Уязвленная гордость. Она не замечает ничего, кроме себя; все вдребезги: семья и родина. Тристан поджигает самого себя, его кожа буквально трещит по всем швам, и Джульетта тоже, и Антоний, и Клеопатра, и все прочие. Каждый за себя. Я тебя люблю, и ты меня любишь. Это все прекрасно, но кто убедит меня в необходимости этих компромиссов, полумер и этих маленьких смертей, если из бездн моей печени всплывают доводы, которые убедительно говорят о необходимости быть?
Хватит шуток! Ему, как он полагает, оказали честь, расспрашивая его о холере; и теперь он готов ответить.
Загляните, заглянем в эти пять-шесть кубических футов плоти, которую вот-вот поразит холера, плоти, находящейся в продромальном периоде этого рака чистого разума, плоти, утомленной маневрами, к которым ее принуждает собственное серое вещество и которая внезапно начинает лихорадочно действовать по своим таинственным законам.

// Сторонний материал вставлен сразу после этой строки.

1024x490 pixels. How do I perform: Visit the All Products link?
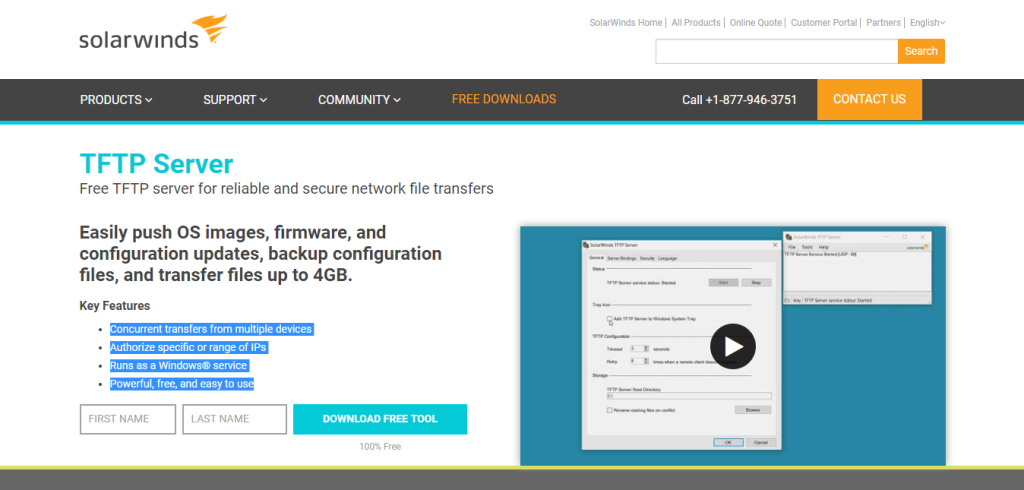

Что происходит в самом начале? Никто не может нам этого сказать. Вероятно, по совершенно гладкому океану со скоростью два узла в секунду проносится волна высотой в пятнадцать-двадцать метров и длиной в семьсот-восемьсот метров. И снова на водах царит весенняя безмятежность. Ни гула, ни пены, ни бурунов, ни горечи на этих безбрежных, глубоких и ничему не удивляющихся пространствах. Вода перемещается в воде, и нет возможности осознать это.
Все только началось, и ничего пока еще не изменилось. Адольф, Мари или Франсуа по-прежнему рядом с вами и вас любят (или вас ненавидят). Не прошло еще и минуты.
Он хотел, по его словам, дать хотя бы приблизительно (раз уж он, увы! не способен на большее) описание того, как человеческая душа постепенно утрачивает все радости. Даже воспоминание о них стирается из памяти. Он сравнил эти радости с птицами. Прежде всего перелетными, которые радуют самые разные страны в зависимости от времени года, и в первую очередь это знаменитые турухтаны. Клинья турухтанов несутся высоко в небе быстрее, чем гагары, ржанки, бекасы, зеленые утки и сероголовые дрозды.
Эти стаи, мчащиеся не к горизонту, а к зениту, заполняют небо, переливаются через край. Их столько, что небо страдает и задыхается.
Именно в этот момент на лице заболевшего холерой появляется столь характерное выражение изумления. Его жалкие радости угасают не от слабости, а от чего-то неумолимого, что гонит их за горизонт, где они и исчезают. О Боже! Адольф, или Мари, или Франсуа, что с тобой? А он просто подыхает, мягко говоря, подыхает от гордости. И отныне ему плевать на свою плоть и на плоть от плоти своей. Он реализует свою мысль.